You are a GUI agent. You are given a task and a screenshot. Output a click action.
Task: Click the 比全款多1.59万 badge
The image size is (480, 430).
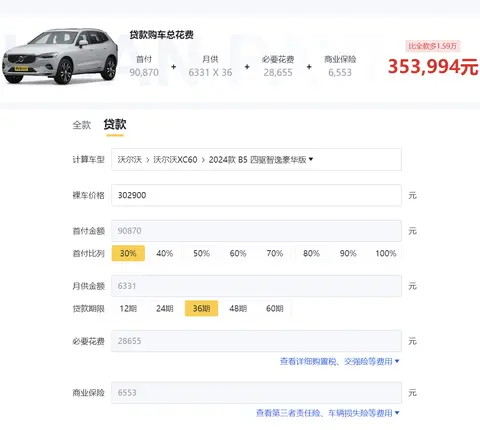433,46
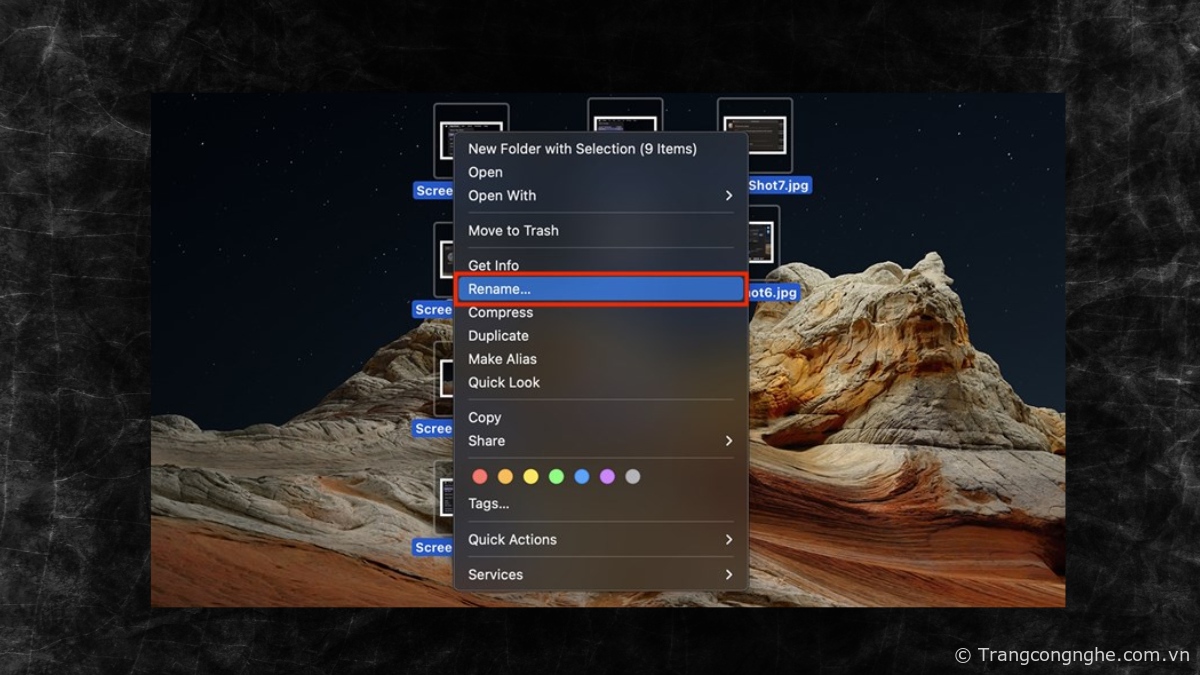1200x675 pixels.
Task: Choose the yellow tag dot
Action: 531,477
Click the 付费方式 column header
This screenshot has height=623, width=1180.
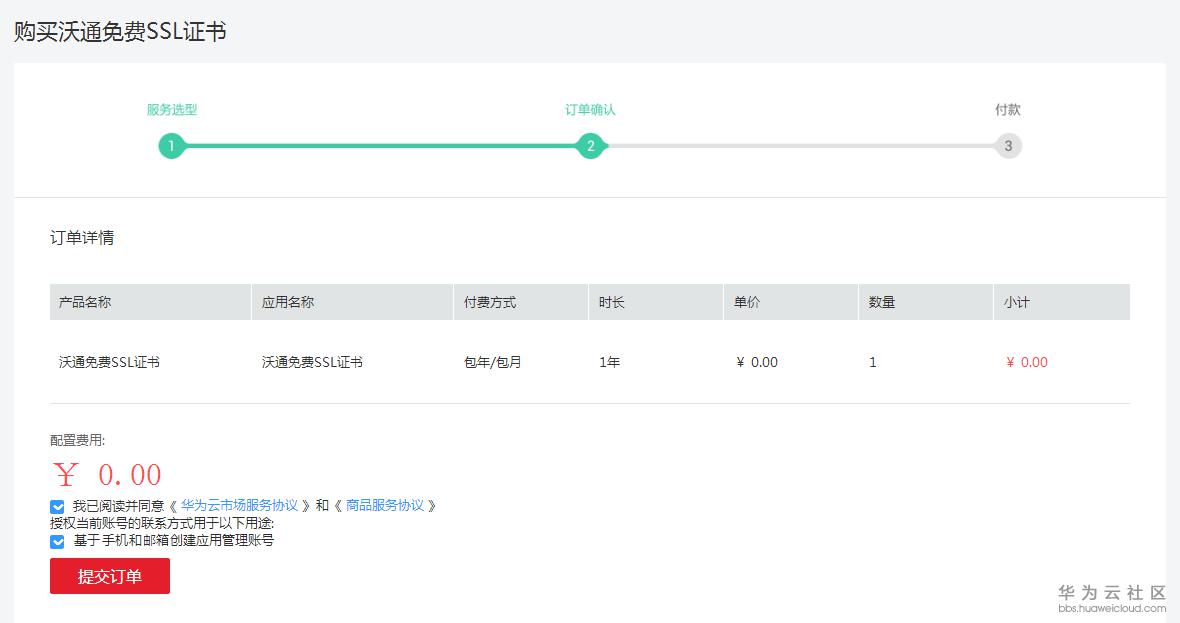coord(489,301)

## ACTIVITY
Only the lines from the one that holds "The image size is (480, 430)." through the final line of the material should be reproduced, word for word, with the pictures omitted.

## REPLY TO THE TASK
The image size is (480, 430).
433,46
1200x675 pixels.
Task: Choose the yellow tag dot
Action: 531,477
Click the 付费方式 column header
This screenshot has height=623, width=1180.
coord(489,301)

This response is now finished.